* Requirement *
Nothing outside the range is wanted. Repeat exactly the lines below from the one with "The image size is (491, 448)." through the one with "Viewport: 644px width, 285px height.".

[Saved entries]
☆ ☆ ☆ ☆

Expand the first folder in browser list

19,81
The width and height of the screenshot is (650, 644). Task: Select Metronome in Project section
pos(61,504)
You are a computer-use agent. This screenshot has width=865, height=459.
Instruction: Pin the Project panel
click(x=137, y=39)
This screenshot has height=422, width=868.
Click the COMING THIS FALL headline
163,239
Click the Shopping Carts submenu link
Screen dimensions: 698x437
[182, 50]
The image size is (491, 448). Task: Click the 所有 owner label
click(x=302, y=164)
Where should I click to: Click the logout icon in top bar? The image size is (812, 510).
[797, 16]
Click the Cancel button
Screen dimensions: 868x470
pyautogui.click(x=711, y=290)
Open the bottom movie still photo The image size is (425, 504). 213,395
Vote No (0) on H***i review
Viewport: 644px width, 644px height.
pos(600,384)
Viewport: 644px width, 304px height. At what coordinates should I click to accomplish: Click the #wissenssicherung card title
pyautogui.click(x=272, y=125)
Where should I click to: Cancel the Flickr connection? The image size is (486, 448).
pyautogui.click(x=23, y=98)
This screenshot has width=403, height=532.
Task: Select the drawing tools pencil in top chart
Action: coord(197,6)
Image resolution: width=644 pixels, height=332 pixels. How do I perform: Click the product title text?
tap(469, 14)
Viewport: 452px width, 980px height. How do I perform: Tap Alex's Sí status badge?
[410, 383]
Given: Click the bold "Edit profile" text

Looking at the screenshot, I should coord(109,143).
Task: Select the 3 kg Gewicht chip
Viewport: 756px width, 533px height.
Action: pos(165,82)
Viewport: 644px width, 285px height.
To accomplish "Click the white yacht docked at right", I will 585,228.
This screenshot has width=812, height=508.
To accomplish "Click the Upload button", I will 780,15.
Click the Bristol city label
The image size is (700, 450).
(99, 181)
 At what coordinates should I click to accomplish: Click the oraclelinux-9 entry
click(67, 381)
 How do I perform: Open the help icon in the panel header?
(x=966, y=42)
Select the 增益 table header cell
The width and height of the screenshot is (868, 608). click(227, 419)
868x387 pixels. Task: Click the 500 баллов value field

☆ ☆ ☆ ☆

* Result for this task *
The image size is (491, 448). Task: Click the 所有 owner label
click(x=302, y=164)
Where should I click to: Click the logout icon in top bar? The image size is (812, 510).
[797, 16]
Click the Cancel button
Screen dimensions: 868x470
pyautogui.click(x=711, y=290)
Open the bottom movie still photo The image size is (425, 504). 213,395
Vote No (0) on H***i review
Viewport: 644px width, 644px height.
pos(600,384)
Viewport: 644px width, 304px height. At what coordinates should I click to accomplish: Click the #wissenssicherung card title
pyautogui.click(x=272, y=125)
Where should I click to: Cancel the Flickr connection? The image size is (486, 448).
pyautogui.click(x=23, y=98)
This screenshot has width=403, height=532.
Task: Select the drawing tools pencil in top chart
Action: coord(197,6)
Image resolution: width=644 pixels, height=332 pixels. How do I perform: Click the product title text?
tap(469, 14)
Viewport: 452px width, 980px height. How do I perform: Tap Alex's Sí status badge?
[410, 383]
Given: Click the bold "Edit profile" text

Looking at the screenshot, I should coord(109,143).
Task: Select the 3 kg Gewicht chip
Viewport: 756px width, 533px height.
Action: pos(165,82)
Viewport: 644px width, 285px height.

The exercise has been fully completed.